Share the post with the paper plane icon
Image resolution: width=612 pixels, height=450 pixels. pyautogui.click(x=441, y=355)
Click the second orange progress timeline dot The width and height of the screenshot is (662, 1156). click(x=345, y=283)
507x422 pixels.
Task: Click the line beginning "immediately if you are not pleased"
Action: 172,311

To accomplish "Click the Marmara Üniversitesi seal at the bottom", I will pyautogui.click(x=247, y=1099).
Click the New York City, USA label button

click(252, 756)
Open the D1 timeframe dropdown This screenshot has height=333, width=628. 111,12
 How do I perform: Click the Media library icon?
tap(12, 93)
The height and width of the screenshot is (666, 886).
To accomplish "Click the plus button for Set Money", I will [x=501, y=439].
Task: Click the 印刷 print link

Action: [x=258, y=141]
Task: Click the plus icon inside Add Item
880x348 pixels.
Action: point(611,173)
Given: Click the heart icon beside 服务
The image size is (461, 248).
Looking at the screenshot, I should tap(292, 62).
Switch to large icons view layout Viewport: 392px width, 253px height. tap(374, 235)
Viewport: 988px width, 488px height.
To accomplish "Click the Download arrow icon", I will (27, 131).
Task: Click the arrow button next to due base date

** TASK **
If a line in the data holds the string "Viewport", copy that line.

** EXERCISE ANSWER **
Switch to large icons view layout Viewport: 392px width, 253px height. tap(374, 235)
Viewport: 988px width, 488px height.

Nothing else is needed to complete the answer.